Généralement, ils font face à leur établissement, en rangs espacés, par catégories de fonction (l'usage est importé du Japon) : serveurs, vendeurs, cuisiniers, chargés d'entretien, voituriers, etc. Un cadre seul se distingue du lot, par sa situation face au groupe, par son âge aussi (un jeune senior d'environ trente-cinq ans), avec micro-cravate et oreillette : il se tient debout face à eux, en haut des marches qui conduisent au restaurant ou au magasin, sa voix est retransmise et amplifiée. Il fait le point sur la veille, ce qui allait, ce qui n'allait pas, ce qu'on doit prendre en compte, ce qui ne doit plus se reproduire.
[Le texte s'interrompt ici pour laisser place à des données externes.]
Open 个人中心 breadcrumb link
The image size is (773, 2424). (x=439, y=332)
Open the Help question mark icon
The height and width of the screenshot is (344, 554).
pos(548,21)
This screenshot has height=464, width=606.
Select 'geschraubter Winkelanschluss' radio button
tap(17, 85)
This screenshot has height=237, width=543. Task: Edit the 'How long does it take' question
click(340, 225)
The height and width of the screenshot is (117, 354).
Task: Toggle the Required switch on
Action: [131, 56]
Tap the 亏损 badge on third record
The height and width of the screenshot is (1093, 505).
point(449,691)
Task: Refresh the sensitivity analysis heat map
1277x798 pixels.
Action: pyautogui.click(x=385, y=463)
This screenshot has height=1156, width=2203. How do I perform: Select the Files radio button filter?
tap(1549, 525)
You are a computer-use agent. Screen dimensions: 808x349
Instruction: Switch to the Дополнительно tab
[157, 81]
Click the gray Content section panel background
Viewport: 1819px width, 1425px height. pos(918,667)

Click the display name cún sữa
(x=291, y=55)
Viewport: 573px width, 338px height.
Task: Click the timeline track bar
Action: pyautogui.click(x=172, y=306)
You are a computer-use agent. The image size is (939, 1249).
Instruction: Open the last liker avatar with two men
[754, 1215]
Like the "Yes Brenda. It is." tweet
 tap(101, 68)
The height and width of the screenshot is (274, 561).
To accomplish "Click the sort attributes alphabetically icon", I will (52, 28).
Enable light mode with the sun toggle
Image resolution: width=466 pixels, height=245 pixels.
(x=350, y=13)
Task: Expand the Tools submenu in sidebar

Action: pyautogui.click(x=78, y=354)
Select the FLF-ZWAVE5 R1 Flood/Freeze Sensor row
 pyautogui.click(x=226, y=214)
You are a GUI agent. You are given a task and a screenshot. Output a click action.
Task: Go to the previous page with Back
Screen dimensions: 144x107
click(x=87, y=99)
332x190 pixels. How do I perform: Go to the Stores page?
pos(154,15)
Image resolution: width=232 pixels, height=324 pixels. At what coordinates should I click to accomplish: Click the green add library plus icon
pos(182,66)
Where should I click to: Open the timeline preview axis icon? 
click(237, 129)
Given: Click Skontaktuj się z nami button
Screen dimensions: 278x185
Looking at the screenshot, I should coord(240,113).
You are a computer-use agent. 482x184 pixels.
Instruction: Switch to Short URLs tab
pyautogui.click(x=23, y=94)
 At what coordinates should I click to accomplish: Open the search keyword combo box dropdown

Il anticipe aussi le service qu'on va prendre : les plats du jour, les réservations notées, la venue de tel ou tel client. La journée ou la soirée s'inscrivent donc dans une durée manageuriale qui vise l'excellence et l'efficacité. Le groupe écoute au garde-à-vous dans le silence. Parfois, un employé rejoint le chef, son expression remplace tous les interprètes : il baisse les yeux, retient un sourire, fait le modeste, il a été distingué ; il regarde devant lui, au-dessus des autres, a l'air absent, il est réprimandé. Des applaudissements peuvent éclater, bras et mains tendus, petits coups secs et rapides. L'un après l'autre, les bons et les mauvais sortent du rang, s'installent près du manageur puis retournent vers le groupe.

La musique est omniprésente, le volume à la limite de couvrir la voix. A un moment, pourtant, durant lequel le silence se fait, puis la musique augmente d'un degré et écrase tout : le groupe se met alors à danser, le manageur redescendu au milieu du premier rang, l'employé du jour ayant pris sa place pour donner l'exemple. Chez 3.3, un écran géant a été placé au-dessus de l'escalier d'accès : trois moniteurs, dans la même tenue que les autres, montrent les enchainements que chacun aura à accomplir dans les succursales du groupe. En zoom, des sourires forcés, des pas de deux sautillants, des arabesques toniques. Selon les entreprises, l'esthétique varie de la séance de remise en forme à la finale de la Star'Ac. Les parties dansées sont de vrais morceaux de bravoure, avec des enchainements longs et complexes qui exigent de s'engager tout entier. Tous jouent le jeu, avec plus ou moins d'énergie, plus ou moins de grâce. Il y en a toujours pour traîner la jambe, faire un mouvement à contre-sens, ou se décaler complètement dans le rang. Mais la plupart se donnent vraiment, la sueur coule sur les visages.

Selon le degré d'investissement palpable, je me sens plus ou moins gêné, j'ai plus ou moins envie de disparaître, en tant qu'observateur. C'est à la fois fascinant et effrayant : cela me rappelle ma surprise en Californie, au début des années quatre-vingt, en découvrant les tableaux d'honneur pour les employés du mois. Je ne peux m'empêcher de penser aux équipes auxquelles j'ai appartenu, placé sous les ordres de quelqu'un ou donnant des ordres moi-même. Tel boss que j'aimais plus ou moins, selon les jours, tout raide dans son costume, ou telle autre plus physique, mais cassante en tailleur, puis-je les imaginer en train de nous briefer, à l'extérieur devant nos bureaux, dans une musique de karaoké ? Comment aurais-je réagi à leur verdict sur mes performances ? Aurais-je mis tout mon coeur à danser avec le groupe ? Je crois que je suis trop vieux ou trop français pour imaginer ça. Non pas qu'il n'y ait pas de mises au pas là-bas comme ici, mais d'autres modes les régissent, dont le protocole désuet et mortifère des réunions de service.